そう語るのは、ワーク・ライフバランス社の代表取締役社長・小室淑恵氏。2006年に同社を立ち上げ、これまでに1000社に及ぶ企業の働き方を根本から変えるコンサルティングを提供。「長時間労働の是正を大黒柱に100社100様の問題点と向き合い、抜本的な改革を行った結果、1社として業績の下がった会社はなく、どちらかというと驚くほど上がっている」というから何とも頼もしい話だ。

日本の働き方改革のタイムリミットまではもうわずかな時間しかない
数年団塊の世代、団塊ジュニア世代に続く第3の人口ボリュームゾーンをつくれなかった日本は、団塊ジュニア世代の女性が安心して出産・育児できる環境を、早急に整える必要がある。そのリミットは目前である。※「日本の将来推計人口(平成29年推計)」(国立社会保障・人口問題研究所)(http://www.ipss.go.jp/pp-zenkoku/j/zenkoku2017/pp_zenkoku2017.asp)を加工して作成。


日本の人口構造が教えるSOSこのままでは財政破綻に


小室氏によると日本の働き方改革のタイムリミットはあと数年とのこと。

「法律で決まったからやる」ではなく、「どう進めるか」を早急に検討する時期にきていると警鐘を鳴らす。では、なぜそれほどまでに働き方改革が急務なのか?その命題を解く鍵は日本の人口構造にありそうだ。

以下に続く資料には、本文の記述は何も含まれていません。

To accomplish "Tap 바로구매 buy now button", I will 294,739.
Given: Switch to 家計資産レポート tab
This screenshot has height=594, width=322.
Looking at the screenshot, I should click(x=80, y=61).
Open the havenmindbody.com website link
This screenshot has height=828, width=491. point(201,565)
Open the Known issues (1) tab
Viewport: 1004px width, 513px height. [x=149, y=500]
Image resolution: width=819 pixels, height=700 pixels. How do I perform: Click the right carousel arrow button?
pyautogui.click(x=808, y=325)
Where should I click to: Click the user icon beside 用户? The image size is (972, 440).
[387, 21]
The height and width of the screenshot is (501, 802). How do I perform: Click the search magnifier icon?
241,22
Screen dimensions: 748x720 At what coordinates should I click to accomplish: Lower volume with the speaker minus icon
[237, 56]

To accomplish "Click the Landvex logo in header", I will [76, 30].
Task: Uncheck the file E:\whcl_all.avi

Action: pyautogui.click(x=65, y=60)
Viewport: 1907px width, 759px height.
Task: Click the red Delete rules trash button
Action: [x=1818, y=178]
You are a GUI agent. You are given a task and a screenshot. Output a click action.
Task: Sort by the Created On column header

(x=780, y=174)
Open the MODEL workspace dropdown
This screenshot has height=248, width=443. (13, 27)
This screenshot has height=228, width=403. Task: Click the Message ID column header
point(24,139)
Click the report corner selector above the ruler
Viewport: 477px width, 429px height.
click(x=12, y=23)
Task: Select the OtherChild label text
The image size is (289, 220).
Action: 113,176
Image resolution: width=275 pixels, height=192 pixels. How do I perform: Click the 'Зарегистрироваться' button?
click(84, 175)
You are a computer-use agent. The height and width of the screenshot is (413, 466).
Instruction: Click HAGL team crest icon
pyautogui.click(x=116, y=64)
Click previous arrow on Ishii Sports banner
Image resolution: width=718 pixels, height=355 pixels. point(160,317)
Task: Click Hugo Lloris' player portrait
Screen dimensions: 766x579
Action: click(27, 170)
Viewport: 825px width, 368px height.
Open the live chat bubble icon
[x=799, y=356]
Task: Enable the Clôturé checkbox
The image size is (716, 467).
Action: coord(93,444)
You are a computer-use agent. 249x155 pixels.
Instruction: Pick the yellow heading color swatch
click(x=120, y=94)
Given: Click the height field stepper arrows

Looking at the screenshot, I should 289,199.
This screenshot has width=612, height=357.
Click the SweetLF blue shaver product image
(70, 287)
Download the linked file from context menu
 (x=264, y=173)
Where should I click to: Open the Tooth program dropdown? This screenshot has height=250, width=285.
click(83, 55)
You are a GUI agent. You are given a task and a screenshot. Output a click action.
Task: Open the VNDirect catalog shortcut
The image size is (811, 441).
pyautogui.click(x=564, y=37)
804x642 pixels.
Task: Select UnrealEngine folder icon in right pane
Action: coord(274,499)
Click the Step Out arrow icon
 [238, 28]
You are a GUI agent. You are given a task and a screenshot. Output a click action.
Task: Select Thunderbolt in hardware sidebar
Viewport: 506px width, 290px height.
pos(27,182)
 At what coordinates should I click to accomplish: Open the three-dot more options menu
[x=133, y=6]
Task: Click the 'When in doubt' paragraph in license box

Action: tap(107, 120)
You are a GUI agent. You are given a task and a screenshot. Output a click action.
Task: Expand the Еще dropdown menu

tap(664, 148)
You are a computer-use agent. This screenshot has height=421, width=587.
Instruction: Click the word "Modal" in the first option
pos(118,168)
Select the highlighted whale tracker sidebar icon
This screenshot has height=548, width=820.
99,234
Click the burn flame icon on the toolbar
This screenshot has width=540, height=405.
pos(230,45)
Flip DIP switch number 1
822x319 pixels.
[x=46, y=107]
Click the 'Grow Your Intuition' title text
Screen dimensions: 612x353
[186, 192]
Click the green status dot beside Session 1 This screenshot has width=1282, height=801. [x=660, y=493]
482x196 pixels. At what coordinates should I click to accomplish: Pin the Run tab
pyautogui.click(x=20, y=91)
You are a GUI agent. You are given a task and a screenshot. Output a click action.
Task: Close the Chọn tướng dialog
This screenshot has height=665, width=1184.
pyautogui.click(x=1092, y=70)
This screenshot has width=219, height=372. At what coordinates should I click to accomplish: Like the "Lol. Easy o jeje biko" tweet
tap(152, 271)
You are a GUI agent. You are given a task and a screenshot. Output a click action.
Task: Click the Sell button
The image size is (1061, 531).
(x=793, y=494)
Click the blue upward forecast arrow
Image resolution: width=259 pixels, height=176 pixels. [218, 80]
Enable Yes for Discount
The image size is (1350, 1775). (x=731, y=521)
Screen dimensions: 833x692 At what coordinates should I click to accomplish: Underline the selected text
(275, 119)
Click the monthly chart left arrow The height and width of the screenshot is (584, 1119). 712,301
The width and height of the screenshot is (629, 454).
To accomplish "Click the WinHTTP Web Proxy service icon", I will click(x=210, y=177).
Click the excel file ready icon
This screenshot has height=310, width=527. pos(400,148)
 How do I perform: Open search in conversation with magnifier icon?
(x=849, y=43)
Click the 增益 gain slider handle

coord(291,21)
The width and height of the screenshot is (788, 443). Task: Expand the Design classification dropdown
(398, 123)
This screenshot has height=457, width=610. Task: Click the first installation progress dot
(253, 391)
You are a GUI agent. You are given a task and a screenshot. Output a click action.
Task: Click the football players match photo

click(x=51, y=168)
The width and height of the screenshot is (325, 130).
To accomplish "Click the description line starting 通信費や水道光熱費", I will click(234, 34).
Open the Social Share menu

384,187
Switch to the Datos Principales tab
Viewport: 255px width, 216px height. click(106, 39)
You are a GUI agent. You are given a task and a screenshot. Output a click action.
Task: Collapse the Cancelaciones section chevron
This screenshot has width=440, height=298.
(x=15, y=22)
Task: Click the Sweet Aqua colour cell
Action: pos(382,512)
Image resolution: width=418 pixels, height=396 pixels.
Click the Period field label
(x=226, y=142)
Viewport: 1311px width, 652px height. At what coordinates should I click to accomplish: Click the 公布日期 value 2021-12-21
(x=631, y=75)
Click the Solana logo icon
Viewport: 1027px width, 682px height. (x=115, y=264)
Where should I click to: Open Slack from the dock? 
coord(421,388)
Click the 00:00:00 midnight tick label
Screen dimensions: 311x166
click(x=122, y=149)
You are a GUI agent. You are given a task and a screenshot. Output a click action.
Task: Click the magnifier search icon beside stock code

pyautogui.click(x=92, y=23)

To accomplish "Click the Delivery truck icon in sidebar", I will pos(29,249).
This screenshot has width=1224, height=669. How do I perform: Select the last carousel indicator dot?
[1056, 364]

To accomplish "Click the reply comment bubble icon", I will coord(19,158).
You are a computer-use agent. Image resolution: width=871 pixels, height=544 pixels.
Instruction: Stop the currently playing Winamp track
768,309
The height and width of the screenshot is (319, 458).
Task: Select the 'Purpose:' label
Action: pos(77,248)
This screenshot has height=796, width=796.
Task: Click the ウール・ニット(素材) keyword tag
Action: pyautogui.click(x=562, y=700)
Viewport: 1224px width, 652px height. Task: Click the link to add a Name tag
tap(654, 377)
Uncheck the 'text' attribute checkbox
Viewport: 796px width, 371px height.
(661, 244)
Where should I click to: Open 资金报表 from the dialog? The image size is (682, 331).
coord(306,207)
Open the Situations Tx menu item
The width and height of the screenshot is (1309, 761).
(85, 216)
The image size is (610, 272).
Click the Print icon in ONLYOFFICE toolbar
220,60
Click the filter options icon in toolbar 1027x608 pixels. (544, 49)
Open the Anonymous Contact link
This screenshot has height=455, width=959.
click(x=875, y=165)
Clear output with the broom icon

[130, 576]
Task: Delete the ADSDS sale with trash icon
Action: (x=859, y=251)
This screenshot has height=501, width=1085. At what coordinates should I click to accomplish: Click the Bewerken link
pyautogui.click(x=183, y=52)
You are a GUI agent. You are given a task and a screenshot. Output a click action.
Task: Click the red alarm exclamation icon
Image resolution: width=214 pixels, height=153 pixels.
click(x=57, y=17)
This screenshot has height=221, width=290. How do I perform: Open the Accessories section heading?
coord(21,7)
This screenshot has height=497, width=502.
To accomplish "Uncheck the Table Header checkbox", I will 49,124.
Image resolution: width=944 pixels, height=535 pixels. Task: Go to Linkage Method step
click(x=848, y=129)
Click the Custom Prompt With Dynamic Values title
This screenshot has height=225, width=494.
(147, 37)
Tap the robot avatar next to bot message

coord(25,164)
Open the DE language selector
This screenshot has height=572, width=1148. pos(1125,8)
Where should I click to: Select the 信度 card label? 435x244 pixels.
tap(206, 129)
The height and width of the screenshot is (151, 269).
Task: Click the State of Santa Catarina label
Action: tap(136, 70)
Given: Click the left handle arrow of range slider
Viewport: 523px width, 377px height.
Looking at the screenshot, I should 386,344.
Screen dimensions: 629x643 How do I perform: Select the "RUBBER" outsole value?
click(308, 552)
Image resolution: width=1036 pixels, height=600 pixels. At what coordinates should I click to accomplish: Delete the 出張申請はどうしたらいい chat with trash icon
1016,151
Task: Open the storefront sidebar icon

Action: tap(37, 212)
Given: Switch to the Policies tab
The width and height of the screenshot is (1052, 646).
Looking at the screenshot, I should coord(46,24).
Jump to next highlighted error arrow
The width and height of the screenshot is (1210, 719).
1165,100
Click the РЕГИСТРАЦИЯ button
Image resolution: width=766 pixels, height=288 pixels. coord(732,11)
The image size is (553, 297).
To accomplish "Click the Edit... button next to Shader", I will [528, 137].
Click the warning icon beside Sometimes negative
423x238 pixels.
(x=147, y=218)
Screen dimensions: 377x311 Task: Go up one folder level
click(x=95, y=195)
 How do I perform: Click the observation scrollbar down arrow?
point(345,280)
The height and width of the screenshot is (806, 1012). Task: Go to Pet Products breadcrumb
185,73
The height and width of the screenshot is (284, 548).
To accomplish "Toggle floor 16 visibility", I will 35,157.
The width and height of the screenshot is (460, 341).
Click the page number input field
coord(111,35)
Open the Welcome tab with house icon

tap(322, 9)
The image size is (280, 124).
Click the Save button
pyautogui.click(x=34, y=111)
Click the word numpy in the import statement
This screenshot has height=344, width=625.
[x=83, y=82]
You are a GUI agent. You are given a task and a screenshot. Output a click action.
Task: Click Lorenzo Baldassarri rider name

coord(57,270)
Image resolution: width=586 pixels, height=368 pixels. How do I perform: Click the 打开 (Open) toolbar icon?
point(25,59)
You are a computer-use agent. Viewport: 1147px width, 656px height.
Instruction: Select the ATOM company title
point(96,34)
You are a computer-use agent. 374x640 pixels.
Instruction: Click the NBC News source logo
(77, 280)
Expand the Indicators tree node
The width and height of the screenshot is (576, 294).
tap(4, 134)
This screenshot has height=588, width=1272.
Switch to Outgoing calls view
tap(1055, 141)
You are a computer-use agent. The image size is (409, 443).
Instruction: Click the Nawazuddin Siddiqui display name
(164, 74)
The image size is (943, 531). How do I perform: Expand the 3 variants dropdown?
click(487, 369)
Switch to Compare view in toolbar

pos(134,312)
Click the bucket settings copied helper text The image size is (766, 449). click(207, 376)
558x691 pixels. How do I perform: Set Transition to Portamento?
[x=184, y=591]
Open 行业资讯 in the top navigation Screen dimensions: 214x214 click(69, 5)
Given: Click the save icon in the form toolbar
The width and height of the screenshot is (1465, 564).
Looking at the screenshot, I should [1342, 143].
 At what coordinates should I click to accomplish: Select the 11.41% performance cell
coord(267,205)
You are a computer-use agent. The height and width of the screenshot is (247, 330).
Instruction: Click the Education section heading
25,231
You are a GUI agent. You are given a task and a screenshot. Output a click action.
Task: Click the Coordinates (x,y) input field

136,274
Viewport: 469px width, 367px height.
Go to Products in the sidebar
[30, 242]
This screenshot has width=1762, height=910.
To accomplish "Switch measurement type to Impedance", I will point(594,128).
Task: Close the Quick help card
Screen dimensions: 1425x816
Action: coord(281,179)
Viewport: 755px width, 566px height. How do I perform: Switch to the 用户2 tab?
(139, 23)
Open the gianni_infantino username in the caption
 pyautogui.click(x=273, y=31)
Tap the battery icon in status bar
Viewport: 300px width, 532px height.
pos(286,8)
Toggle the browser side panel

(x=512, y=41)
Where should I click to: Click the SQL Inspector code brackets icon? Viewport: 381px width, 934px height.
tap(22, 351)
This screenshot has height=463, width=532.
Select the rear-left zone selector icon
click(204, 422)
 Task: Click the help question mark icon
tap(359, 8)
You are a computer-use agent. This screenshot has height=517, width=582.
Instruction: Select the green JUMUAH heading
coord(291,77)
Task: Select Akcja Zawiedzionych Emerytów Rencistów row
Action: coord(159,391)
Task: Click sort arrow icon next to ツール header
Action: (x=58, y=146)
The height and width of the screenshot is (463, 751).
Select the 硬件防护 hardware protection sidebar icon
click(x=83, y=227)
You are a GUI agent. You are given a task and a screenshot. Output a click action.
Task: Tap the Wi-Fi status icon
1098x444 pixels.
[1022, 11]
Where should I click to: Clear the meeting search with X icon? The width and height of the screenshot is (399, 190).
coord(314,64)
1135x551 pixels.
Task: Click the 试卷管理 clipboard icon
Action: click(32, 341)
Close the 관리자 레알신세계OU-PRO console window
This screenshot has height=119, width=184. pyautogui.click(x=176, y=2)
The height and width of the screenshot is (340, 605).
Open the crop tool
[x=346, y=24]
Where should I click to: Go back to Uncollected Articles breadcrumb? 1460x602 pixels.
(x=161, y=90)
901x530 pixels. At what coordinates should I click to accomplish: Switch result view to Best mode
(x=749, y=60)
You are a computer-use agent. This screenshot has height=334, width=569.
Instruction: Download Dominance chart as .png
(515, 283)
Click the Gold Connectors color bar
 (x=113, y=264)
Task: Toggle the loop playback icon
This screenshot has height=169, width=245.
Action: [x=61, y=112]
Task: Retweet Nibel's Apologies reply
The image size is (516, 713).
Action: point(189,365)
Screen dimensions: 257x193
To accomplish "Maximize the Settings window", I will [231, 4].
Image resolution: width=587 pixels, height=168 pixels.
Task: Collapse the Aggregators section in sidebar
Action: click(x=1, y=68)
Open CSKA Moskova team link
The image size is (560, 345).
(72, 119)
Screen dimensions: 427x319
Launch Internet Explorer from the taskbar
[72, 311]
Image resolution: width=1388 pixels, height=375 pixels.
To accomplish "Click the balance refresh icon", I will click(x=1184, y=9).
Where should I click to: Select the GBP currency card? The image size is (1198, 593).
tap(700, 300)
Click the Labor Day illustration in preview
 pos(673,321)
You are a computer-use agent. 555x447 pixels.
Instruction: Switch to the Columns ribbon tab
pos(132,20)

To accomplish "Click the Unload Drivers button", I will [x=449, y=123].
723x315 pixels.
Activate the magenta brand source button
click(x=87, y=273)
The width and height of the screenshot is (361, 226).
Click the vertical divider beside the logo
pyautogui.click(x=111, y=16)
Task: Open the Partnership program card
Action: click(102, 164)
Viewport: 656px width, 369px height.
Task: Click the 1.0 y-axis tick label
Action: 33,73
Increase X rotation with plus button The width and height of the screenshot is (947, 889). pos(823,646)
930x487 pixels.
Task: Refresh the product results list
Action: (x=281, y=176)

「まず、日本の少子化対策を考えたとき、最後の人口のボリュームゾーンである団塊ジュニア世代の女性が安心して出産できる環境を、早急に整える必要があります。けれど、働くことと子育てすることのどちらしか選択できない長時間労働が続く環境では、出産期に安心して2人以上の子供をもつことはできず、未来の年金の払い手も激減して財政破綻へまっしぐらです。

少子化を解決するには合計特殊出生率が2.07を超える必要がありますが、現在1.43にすぎないのです。

厚生労働省が同じ夫婦を年間追跡調査したデータによると、1人目が生まれた際に夫の帰宅時間が遅く、夫の家事・育児参画時間が短いほど、2人目以降が誕生していないことがわかります。母親にとって人目の育児が孤独でつらいトラウマ経験になってしまうことが少子化の原因のひとつ。つまり、長期労働の是正が、社会の最大の課題である少子化の解決になるというわけです。

また、働き方改革は企業の経営戦略としても必要不可欠なものだということも理解しておくべきでしょう。